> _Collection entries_
****

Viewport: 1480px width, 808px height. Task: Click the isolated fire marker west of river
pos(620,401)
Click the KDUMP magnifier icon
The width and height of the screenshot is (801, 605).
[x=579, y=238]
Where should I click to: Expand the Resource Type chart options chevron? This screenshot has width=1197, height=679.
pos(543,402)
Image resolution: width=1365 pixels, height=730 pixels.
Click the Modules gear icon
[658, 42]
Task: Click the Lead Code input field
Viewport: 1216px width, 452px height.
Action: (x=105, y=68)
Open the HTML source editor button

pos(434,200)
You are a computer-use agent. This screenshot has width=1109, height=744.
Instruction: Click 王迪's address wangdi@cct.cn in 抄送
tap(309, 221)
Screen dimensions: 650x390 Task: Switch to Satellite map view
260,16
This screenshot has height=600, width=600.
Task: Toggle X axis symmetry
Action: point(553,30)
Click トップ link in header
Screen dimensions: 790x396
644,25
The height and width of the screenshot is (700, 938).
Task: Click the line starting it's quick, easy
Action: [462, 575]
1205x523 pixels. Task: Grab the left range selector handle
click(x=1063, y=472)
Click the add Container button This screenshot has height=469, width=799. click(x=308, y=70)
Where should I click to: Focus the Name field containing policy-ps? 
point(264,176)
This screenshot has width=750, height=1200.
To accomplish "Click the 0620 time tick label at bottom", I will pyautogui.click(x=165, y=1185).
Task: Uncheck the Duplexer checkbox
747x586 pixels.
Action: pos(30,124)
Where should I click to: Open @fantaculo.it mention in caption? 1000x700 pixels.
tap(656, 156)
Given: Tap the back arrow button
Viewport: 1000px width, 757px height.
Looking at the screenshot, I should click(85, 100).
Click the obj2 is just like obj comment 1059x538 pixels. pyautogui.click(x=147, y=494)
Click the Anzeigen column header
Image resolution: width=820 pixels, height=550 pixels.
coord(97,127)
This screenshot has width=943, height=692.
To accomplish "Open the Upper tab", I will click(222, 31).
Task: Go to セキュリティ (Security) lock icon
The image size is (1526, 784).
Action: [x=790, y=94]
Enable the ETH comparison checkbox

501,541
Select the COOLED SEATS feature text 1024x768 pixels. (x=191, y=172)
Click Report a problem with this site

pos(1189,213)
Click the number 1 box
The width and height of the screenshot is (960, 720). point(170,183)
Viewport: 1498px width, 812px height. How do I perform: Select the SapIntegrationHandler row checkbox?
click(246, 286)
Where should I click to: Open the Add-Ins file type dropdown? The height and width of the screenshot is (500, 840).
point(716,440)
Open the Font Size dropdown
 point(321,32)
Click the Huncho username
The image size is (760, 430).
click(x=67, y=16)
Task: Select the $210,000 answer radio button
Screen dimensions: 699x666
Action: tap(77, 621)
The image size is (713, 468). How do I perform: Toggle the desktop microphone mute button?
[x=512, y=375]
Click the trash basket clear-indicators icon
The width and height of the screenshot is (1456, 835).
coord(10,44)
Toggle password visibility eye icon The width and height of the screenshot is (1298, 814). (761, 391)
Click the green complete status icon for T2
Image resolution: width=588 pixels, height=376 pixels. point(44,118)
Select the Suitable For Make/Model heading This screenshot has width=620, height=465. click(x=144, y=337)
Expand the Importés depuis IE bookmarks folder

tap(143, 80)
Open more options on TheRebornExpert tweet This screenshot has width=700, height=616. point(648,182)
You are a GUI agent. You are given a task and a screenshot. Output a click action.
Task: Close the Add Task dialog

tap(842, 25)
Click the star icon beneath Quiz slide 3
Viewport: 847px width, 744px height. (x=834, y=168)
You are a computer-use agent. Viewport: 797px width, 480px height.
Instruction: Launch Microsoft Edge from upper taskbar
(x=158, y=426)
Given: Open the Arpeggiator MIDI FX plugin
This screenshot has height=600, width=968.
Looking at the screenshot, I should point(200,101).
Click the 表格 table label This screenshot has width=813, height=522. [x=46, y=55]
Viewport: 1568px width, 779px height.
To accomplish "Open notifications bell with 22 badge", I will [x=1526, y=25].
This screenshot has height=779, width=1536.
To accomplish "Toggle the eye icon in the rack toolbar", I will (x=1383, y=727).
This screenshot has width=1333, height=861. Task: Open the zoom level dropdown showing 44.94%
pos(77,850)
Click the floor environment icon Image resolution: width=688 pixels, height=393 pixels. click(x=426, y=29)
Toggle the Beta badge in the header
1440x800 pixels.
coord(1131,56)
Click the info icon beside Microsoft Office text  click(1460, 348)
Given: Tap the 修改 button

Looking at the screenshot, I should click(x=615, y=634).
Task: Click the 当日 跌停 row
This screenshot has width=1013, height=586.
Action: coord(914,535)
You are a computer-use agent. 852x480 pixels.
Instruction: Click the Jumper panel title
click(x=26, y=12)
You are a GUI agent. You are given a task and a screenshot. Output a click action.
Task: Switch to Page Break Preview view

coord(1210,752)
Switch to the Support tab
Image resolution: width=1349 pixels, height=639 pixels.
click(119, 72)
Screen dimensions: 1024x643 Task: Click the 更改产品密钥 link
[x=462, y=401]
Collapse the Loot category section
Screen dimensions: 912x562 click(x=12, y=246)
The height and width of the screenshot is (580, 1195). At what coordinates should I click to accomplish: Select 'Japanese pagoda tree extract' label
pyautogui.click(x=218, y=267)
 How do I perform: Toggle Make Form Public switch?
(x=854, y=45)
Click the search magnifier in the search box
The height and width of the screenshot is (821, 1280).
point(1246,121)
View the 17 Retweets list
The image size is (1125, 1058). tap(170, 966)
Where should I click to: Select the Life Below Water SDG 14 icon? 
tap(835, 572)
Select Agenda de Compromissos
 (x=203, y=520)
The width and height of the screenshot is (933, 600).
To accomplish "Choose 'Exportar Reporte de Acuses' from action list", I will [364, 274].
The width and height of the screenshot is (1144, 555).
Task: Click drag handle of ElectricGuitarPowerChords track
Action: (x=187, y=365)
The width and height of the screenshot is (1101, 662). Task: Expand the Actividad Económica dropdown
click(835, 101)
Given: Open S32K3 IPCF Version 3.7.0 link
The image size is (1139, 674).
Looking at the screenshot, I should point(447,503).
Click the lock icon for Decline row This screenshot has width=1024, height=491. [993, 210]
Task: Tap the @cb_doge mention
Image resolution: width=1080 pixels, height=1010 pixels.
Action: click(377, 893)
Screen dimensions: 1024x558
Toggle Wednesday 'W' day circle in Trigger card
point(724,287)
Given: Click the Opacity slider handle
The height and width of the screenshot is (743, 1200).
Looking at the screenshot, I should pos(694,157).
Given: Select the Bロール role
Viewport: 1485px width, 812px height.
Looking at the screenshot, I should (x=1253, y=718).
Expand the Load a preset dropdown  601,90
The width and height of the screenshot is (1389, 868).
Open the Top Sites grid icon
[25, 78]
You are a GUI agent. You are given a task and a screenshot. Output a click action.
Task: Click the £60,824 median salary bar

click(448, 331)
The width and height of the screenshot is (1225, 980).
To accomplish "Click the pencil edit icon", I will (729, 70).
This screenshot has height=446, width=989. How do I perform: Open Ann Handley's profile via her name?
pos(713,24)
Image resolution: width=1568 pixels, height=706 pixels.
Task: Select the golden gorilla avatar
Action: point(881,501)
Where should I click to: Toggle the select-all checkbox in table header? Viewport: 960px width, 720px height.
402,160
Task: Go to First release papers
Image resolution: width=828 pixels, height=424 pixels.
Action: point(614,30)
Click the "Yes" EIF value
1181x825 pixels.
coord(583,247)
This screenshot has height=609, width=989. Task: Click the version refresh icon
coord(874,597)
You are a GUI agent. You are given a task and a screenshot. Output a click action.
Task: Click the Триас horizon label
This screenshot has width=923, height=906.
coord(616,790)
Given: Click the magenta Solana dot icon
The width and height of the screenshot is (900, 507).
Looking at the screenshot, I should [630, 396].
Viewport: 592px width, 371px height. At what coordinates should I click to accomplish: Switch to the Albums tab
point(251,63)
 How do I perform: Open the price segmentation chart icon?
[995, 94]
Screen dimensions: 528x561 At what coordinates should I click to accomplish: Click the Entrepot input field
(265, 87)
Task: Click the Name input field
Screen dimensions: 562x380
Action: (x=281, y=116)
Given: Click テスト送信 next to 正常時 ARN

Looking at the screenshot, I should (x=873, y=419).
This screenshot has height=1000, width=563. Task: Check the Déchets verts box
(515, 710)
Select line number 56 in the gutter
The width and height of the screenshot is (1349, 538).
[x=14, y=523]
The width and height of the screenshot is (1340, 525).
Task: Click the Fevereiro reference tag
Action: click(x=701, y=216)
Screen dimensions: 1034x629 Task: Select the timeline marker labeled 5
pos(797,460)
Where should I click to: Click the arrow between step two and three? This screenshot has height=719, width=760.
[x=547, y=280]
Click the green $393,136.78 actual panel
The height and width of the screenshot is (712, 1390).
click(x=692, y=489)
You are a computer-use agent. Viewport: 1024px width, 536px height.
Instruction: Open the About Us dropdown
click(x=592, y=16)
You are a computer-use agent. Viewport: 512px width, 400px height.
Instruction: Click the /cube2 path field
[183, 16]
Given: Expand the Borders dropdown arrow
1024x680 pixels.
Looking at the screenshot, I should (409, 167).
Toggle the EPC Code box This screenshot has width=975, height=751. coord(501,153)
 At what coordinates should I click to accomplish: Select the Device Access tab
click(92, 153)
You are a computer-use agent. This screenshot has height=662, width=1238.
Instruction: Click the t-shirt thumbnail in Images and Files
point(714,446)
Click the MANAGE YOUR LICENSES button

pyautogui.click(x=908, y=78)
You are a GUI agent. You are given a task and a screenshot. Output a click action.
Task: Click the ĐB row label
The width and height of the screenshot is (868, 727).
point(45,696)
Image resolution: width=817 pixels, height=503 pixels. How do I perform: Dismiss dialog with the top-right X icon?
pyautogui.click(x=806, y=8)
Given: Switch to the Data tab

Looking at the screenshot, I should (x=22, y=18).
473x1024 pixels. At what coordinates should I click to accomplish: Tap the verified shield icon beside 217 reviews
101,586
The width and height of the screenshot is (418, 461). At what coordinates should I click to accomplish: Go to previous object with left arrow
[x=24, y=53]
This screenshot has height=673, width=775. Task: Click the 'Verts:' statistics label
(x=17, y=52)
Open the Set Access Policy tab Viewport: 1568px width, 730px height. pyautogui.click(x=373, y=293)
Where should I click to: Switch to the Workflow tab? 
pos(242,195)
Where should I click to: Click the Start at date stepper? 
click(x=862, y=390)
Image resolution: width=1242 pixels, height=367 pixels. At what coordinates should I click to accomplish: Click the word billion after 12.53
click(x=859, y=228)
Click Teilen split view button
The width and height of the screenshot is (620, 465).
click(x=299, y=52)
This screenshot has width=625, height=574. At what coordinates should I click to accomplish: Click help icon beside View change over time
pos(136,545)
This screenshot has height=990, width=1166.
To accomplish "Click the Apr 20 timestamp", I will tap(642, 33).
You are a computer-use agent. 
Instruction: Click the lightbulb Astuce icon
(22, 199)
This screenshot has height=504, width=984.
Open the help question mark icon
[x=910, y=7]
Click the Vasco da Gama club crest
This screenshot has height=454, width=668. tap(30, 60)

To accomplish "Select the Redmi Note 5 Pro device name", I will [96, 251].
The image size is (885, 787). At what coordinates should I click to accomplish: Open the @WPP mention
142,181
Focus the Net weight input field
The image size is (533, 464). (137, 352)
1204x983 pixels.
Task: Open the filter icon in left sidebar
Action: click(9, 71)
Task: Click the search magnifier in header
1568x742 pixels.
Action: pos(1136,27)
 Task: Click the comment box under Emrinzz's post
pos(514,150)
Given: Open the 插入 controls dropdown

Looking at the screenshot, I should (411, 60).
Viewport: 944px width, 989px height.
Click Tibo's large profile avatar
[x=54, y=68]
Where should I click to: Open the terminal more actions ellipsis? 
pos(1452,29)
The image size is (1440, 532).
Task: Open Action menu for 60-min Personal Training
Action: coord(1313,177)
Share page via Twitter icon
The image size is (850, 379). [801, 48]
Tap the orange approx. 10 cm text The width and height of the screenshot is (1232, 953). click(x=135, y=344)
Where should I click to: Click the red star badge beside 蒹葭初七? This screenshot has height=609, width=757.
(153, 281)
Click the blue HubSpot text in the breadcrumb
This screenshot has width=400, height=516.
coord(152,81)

****

> _Exercise prompt_
Pull every line containing "Code" out of the records.

> _Output_
Task: Click the Lead Code input field
Toggle the EPC Code box This screenshot has width=975, height=751. coord(501,153)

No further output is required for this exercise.